Nonostante l’abbia fatto anche nelle stagioni precedenti, in questa quarta stagione si è sentito più impegno verso l’obiettivo di guidare-condurre-accompagnare lo spettatore verso un mondo fatto di spettri emotivi molto complessi, legati assieme da una moltitudine di paradossi e da un caleidoscopio di traumi ed esperienze pregresse che si sono trasformati – ad una certa età – in comportamenti di default. Tanto per fare un esempio, si prenda in esame l’episodio che racconta i perché nascosti dietro al carattere e alla malattia della madre di Bojack. Se prima si stava totalmente dalla parte del protagonista, dopo aver scoperto la storia di Henrietta lo spettatore diventa immediatamente super partes, e non di proposito, bensì per una reazione del tutto inconscia. Entrambi si trovano nel torto e nella ragione e quello che lo spettatore prova, le emozioni che lo trafiggono, sono per lo più pena e compassione, quel sentimento che Luigi Pirandello definiva come “sentimento del contrario”, in grado di manifestarsi una volta svelati i motivi dietro i comportamenti apparentemente eccentrici o miseri delle persone.
BoJack rispiega, attraverso i canoni moderni della serialità televisiva, non tanto l’importanza dell’uomo quanto l’importanza di tenere a mente il fatto che ogni singolo individuo di questo mondo (di merda) ha una storia alle spalle. Una storia che va rispettata per evitare di cadere in una spirale di dolore profondo ed inutile che genera nient’altro che allontanante ermetismo in grado di condurre verso una masochistica solitudine. E sembrerà strano leggere queste cose riguardo una serie in cui le classiche “parole che si pensano, ma non si vorrebbero mai dire” sono protagoniste assolute, una serie che sembra valorizzare prima di ogni altra cosa i sentimenti negativi e le egoistiche cattiverie degli esseri umani.

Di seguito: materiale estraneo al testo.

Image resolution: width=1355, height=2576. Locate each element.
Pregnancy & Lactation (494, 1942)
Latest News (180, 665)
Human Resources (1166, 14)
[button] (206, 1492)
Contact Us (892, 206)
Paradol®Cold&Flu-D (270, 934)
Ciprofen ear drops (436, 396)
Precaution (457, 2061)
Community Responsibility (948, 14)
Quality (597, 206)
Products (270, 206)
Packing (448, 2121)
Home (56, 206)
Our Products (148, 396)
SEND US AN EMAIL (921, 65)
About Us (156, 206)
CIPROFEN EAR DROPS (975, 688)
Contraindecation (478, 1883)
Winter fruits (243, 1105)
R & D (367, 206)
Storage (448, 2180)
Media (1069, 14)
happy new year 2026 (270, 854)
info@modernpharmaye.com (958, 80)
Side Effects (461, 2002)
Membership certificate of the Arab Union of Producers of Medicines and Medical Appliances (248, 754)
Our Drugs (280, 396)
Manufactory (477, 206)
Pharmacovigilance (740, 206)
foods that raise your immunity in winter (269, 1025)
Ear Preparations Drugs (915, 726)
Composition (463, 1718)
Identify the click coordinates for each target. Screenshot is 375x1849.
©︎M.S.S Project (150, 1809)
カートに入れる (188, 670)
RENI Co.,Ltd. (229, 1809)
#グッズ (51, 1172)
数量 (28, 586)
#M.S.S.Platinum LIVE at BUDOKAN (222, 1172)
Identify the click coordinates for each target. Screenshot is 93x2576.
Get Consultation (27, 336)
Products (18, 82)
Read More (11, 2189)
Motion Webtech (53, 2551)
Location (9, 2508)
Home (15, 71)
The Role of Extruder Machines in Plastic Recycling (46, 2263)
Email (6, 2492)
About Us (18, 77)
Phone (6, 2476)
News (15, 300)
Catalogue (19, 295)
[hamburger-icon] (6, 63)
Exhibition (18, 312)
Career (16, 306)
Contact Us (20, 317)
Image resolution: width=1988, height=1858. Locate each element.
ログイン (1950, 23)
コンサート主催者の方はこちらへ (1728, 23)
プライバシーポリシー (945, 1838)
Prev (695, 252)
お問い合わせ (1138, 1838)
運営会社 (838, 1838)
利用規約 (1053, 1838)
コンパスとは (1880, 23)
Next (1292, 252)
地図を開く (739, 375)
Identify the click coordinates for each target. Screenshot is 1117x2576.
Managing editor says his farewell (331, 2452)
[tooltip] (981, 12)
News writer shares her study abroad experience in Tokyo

Ed è proprio questo il vero scopo del cartoon: offrire allo spettatore un ambiente protetto in cui poter riconoscere i problemi insiti nel proprio animo, siano essi da sistemare oppure causa di precedenti sofferenze, così da poterli esorcizzare, facendo di Bojack Horseman il capro espiatorio perfetto. Pertanto, la serie non esiste per fare del male o incitare certi comportamenti, ma per veicolare una reazione che spinga alla manifestazione dell’effetto contrario; non esiste per sottolineare quant’è bello essere degli “stupidi pezzi di merda”, ma per spingere tutti a fare il contrario di ciò che fa lui. Infatti, al termine della visione, l’unica cosa di cui si è certi è che nessuno vorrebbe essere come Bojack. Infatti, BoJack Horseman, ad oggi, è l’unica opera che invece di rappresentare una fuga dalla realtà, è quella che più ti spinge verso di essa, incoraggiandoti ad abbracciarla e valorizzarla, invogliandoti a sistemarla per evitare di diventare come il protagonista. Nessuno vorrebbe prendere il suo posto o vivere nel suo universo narrativo perché, chiunque, non vorrà mai riconoscersi in uno “stupido pezzo di merda”.